On October 22, 2009, the FCC adopted and released its Notice of Proposed Rulemaking (NPRM) [107 pages in PDF] that proposes to regulate the network management practices of broadband internet access service providers. This proceeding is titled "In the Matter of Preserving the Open Internet Broadband Industry Practices". This NPRM is FCC 09-93 in GN Docket No. 09-191 and WC Docket No. 07-52.
TLJ asked Austin Schlick, the FCC's General Counsel, at the FCC's meeting on October 22, 2009, what is the statutory authority for the NPRM. He said, "read our brief" in the Comcast case. See, stories titled "FCC Adopts Internet Regulation NPRM" and "Statutory Authority and Ancillary Jurisdiction", and related stories, in TLJ Daily E-Mail Alert No. 2,008, October 23, 2009.
That is, the internet regulation rules proposed by the FCC on October 22, 2009, if promulgated, are at risk of being vacated on judicial review.
There remains a strategy for the FCC to assert statutory authority to regulate the network management practices of broadband internet access providers. That would be to reverse its 2002 cable modem order, in which it declared that cable modem service is an information service, not a cable service, and that there is no separate offering of telecommunications service. This strategy would further include reclassifying broadband internet access via cable as a Title II telecommunications service. This strategy would also entail revisiting the other FCC declaratory rulings classifying broadband internet access via wireline, wireless, and other platforms as Title II telecommunications service.
Summary of Opinion. It was not in dispute that the FCC lacked any express statutory authority to regulate the network management practices of broadband internet access providers. Rather, the FCC argued that it had ancillary authority.
The Court rejected this argument, holding, as it did in American Library Association v. FCC, the 2005 opinion overturning the FCC's broadcast flag rules, that to sustain its argument, the FCC must tie its claim of ancillary authority over Comcast's internet service to a statutorily mandated responsibility.

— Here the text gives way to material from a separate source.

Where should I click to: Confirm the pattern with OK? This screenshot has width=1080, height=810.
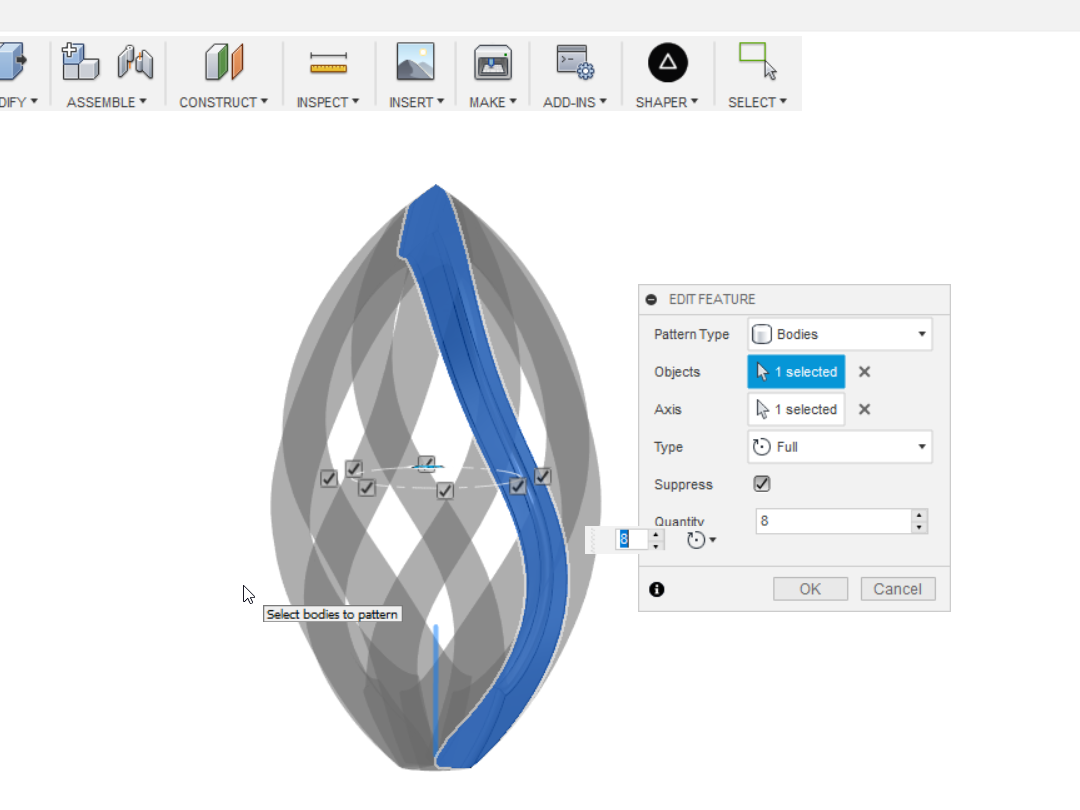(x=810, y=588)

The Court of Appeals first summarized its holding. "In this case we must decide whether the Federal Communications Commission has authority to regulate an Internet service provider’s network management practices. Acknowledging that it has no express statutory authority over such practices, the Commission relies on section 4(i) of the Communications Act of 1934, which authorizes the Commission to ``perform any and all acts, make such rules and regulations, and issue such orders, not inconsistent with this chapter, as may be necessary in the execution of its functions.´´ 47 U.S.C. § 154(i). The Commission may exercise this ``ancillary´´ authority only if it demonstrates that its action -- here barring Comcast from interfering with its customers’ use of peer-to-peer networking applications -- is ``reasonably ancillary to the ... effective performance of its statutorily mandated responsibilities.´´" (Hyperlink added.)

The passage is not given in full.